The male human hits his egg and it goes to the left in the direction of the fence. Bill, Tony and the rest of the sparrows fly off the fence when they see the egg coming toward them. It misses them. As soon as the male human hits the egg where it lies, the sparrows flew back to the fence. Bill and Tony settle down on another spot and once more observe the activities of the human beings in the grassy area.
Bill noticed that there were humans coming down the grassy area in some sort of contraption. Tony, do you know what that thing or contraption (golf cart), which the humans are riding in?
Tony responded to Bill's question. I don't know what that contraption is. I notice that humans use all sorts of different contraptions to ride around in. Look at the field over there with the hard black surface and the white lines on it. Notice, the many different contraptions parked on that black surface. It appears to me that a contraption cannot move until a human being enters it and does something to it.

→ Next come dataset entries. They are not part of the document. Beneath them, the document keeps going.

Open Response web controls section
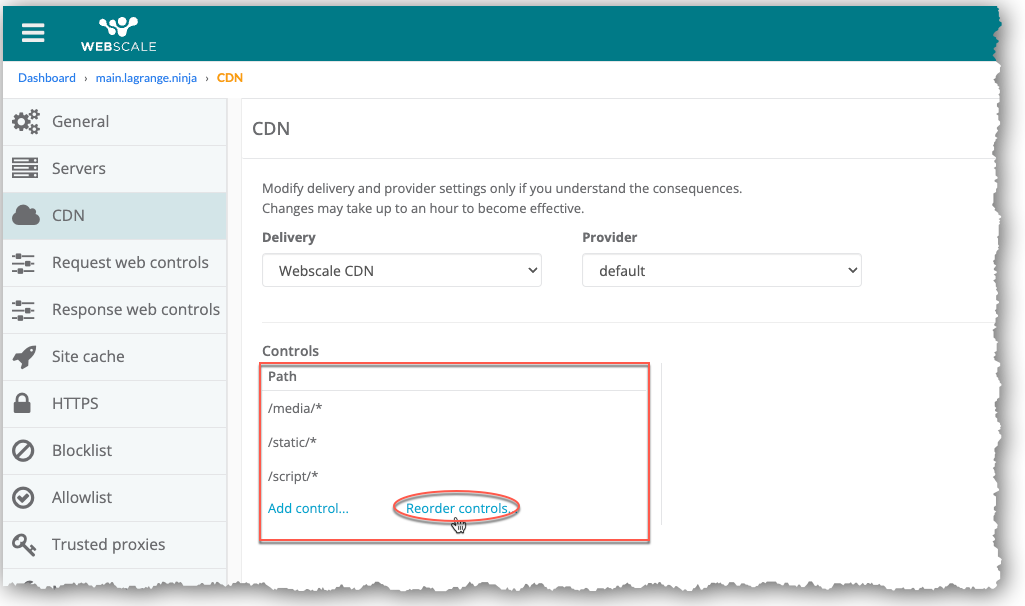This screenshot has width=1025, height=606. [x=135, y=310]
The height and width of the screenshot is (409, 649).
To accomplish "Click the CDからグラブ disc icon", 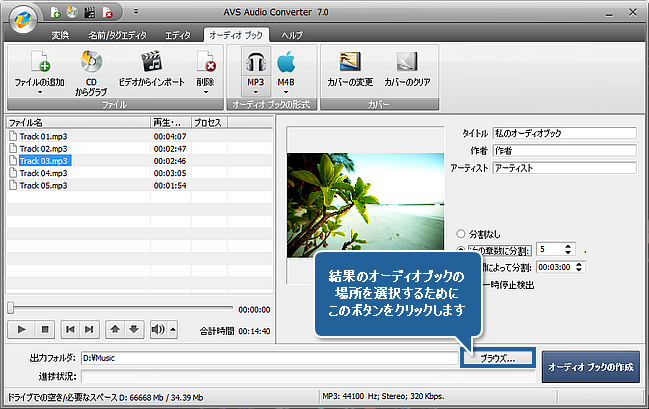I will click(x=92, y=62).
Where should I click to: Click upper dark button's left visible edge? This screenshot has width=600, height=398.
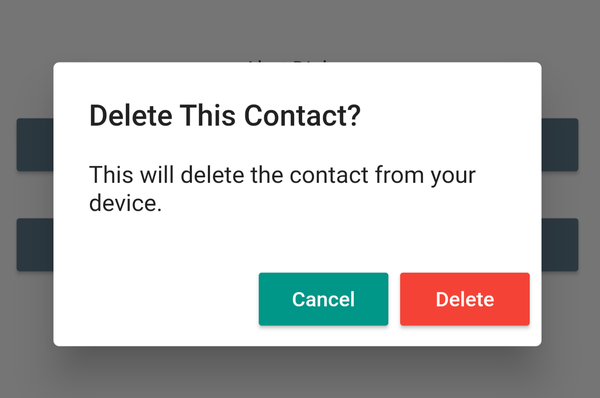click(x=35, y=145)
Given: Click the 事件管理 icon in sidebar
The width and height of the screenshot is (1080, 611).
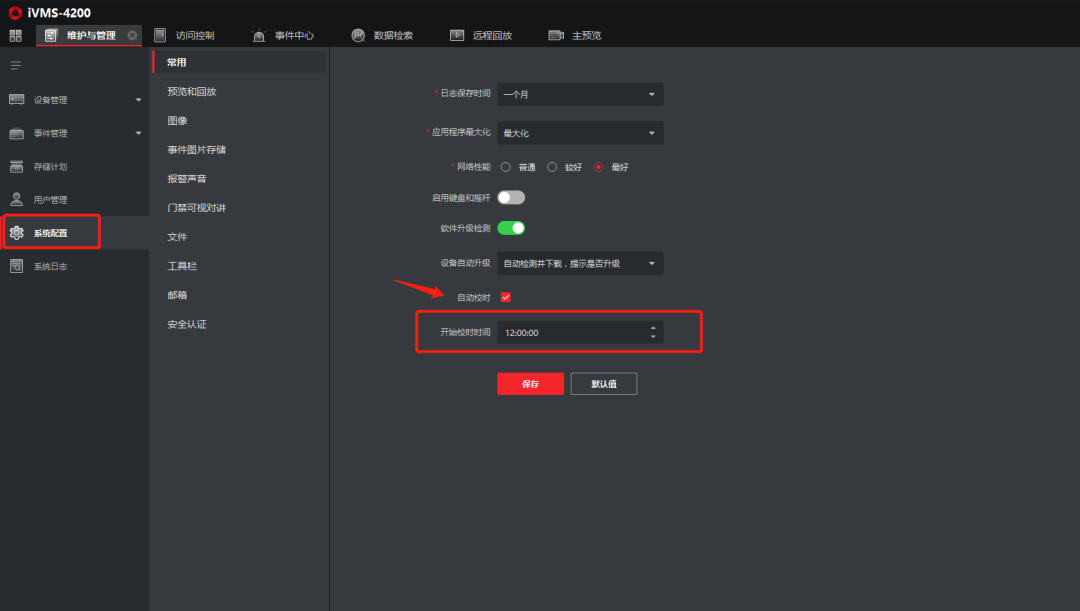Looking at the screenshot, I should [16, 133].
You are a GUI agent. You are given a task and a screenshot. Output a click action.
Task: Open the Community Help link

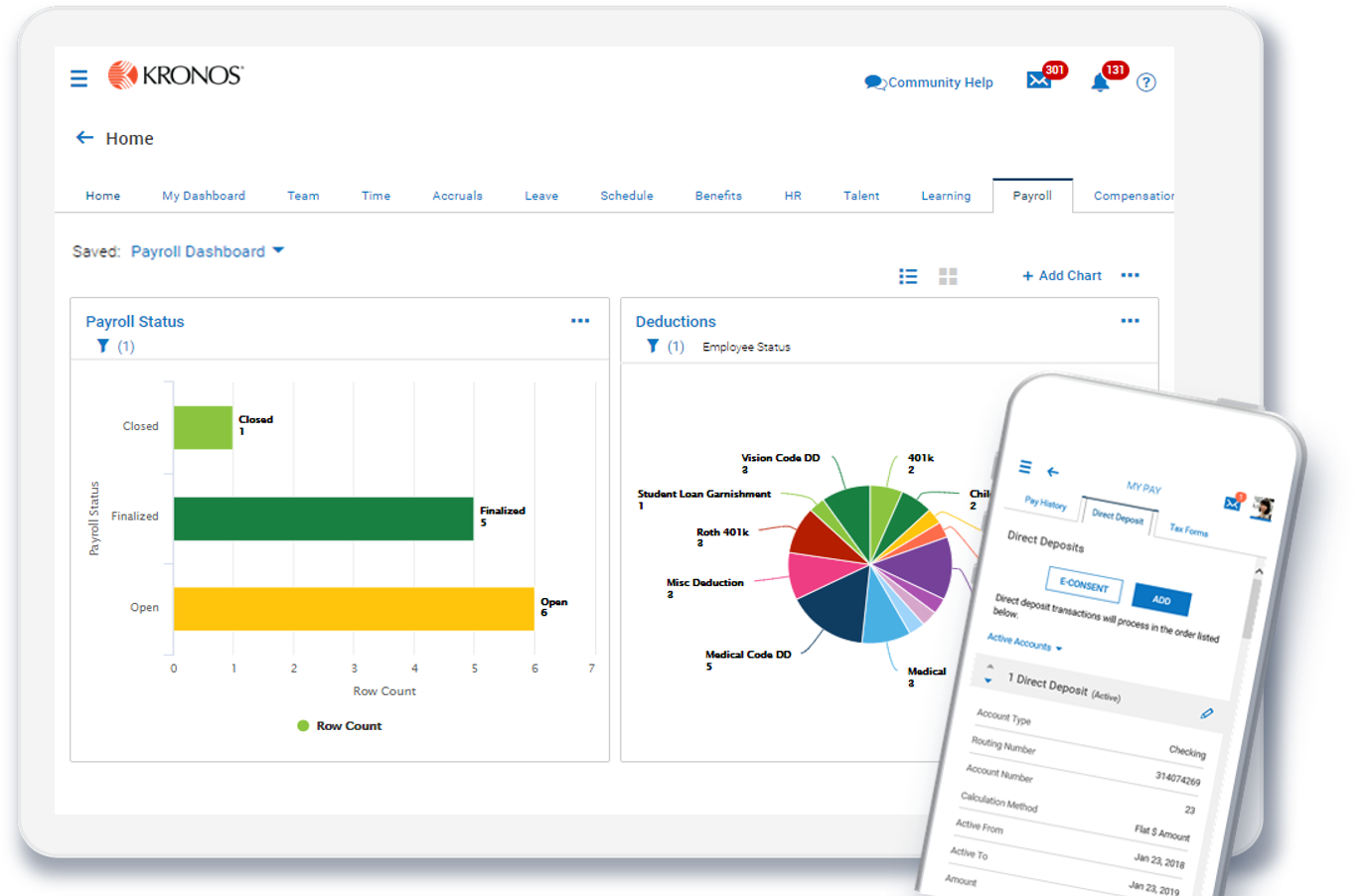pos(929,82)
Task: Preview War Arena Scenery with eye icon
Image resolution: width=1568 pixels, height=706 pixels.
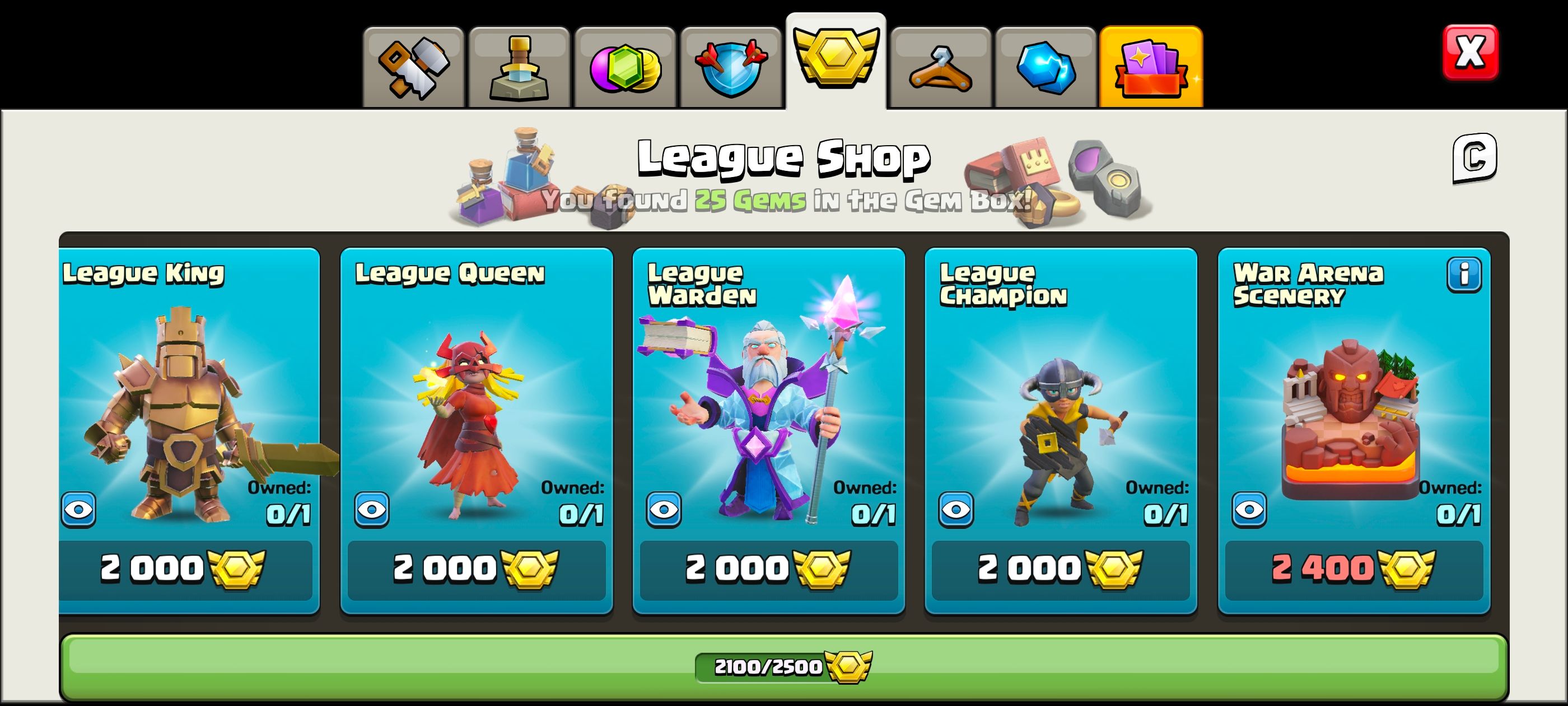Action: point(1250,509)
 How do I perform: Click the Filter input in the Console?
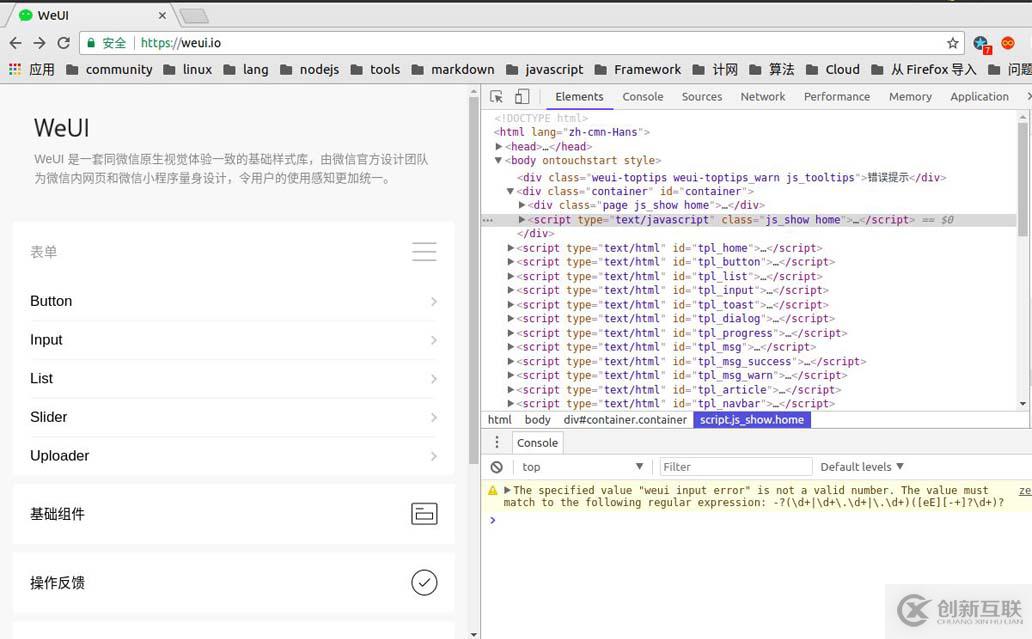(x=736, y=467)
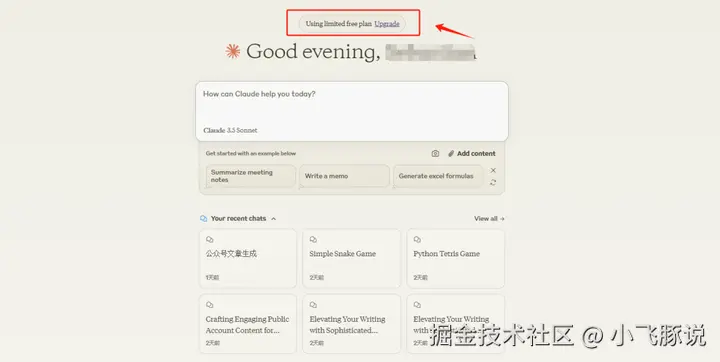Open Crafting Engaging Public Account Content chat

tap(248, 324)
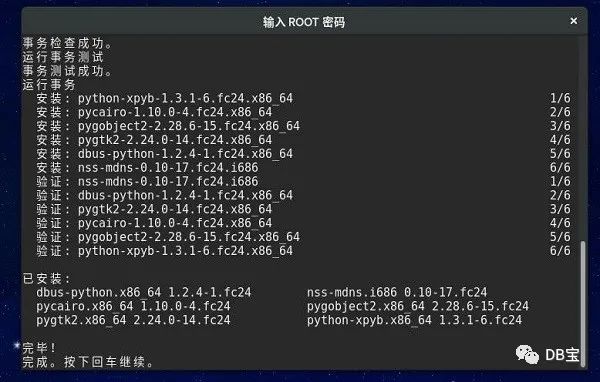Click the pygobject2 install line

(x=303, y=126)
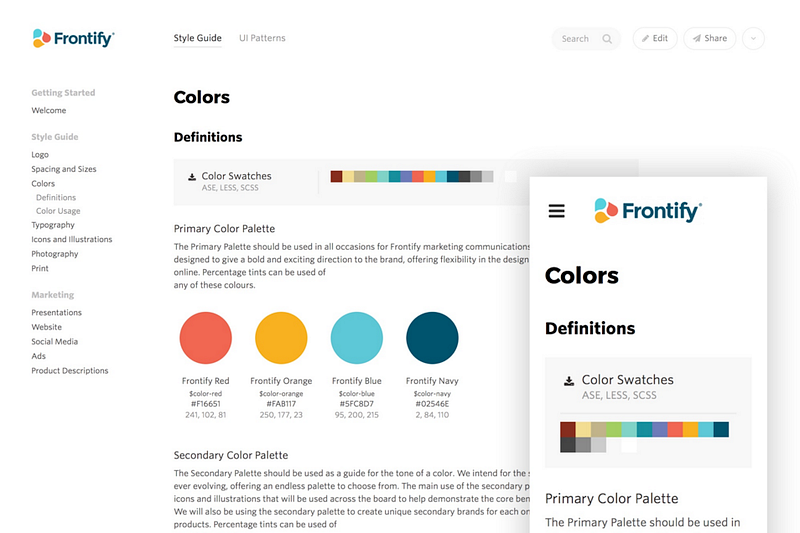The height and width of the screenshot is (533, 800).
Task: Focus the Search input field
Action: click(x=586, y=39)
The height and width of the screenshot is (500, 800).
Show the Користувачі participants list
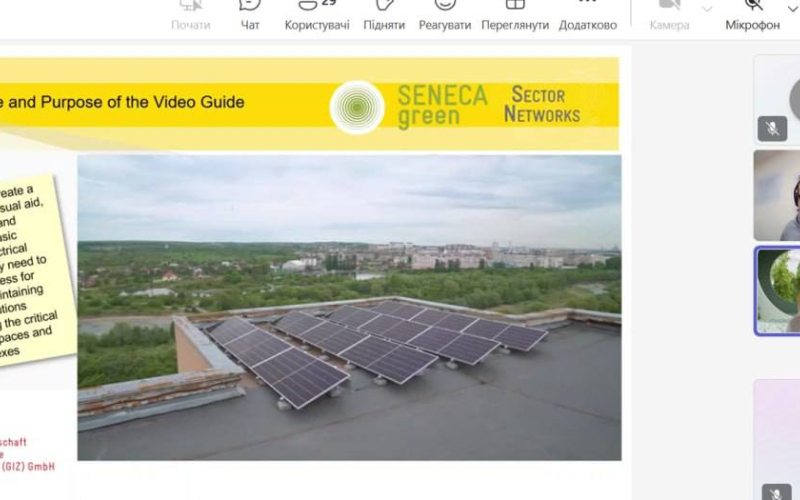pos(317,15)
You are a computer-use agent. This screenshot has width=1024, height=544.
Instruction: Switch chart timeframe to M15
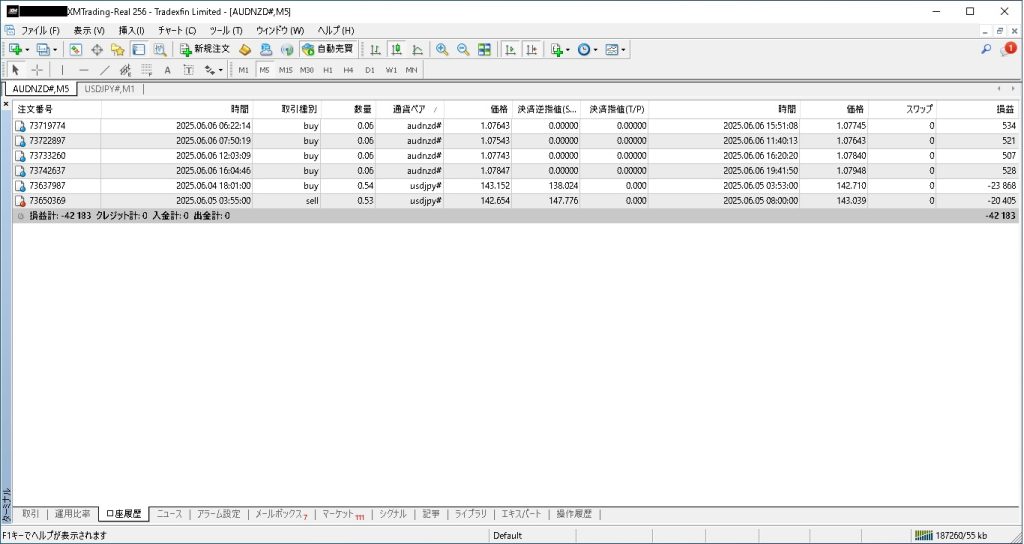click(286, 70)
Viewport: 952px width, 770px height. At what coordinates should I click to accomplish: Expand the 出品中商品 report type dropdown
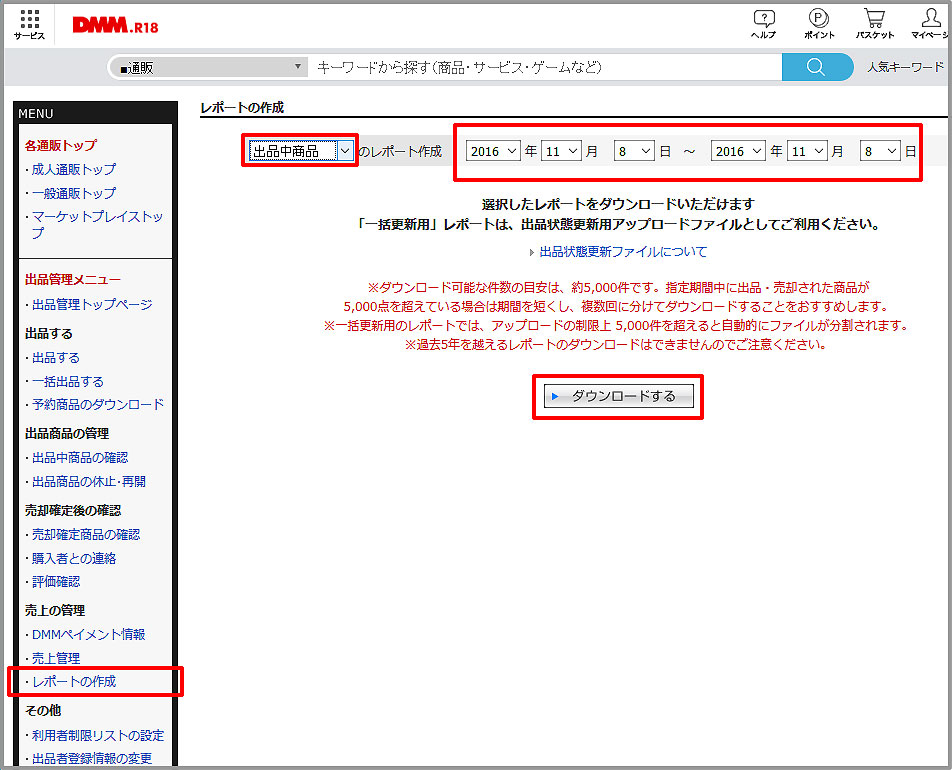pos(300,151)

At that moment, a contraption (golf cart) stopped in front of the sparrows, and a large overweight male human exited from the contraption. Bill commented, Look at the big male human getting out of the contraption. His female companion is staying in the contraption. She has hit her egg with the funny looking stick. Now, the big male human is getting a stick out of a bag. Why do they have so many of those funny sticks? Something else, notice that brown tube or whatever it is smoking in the male human's mouth.
Bill becomes fascinated with the large male human's clothing. In some ways, the male human looks ridiculous. The covering on the upper part of his body has a loud bright pattern. Also, his legs are not fully covered.
Bill paused for a moment, and then continued with his observation. The big male human is now going through some weird motions with his stick. I've noticed other humans doing something similar. I think he is ready to hit the egg.
The big male human swung at the egg with his funny looking stick, with the egg only going a short distance along with a big clump of grass and soil. Then the male human started to hit the ground with his stick, he hollered a loud terrible sound and then noticed the sparrows sitting on the fence.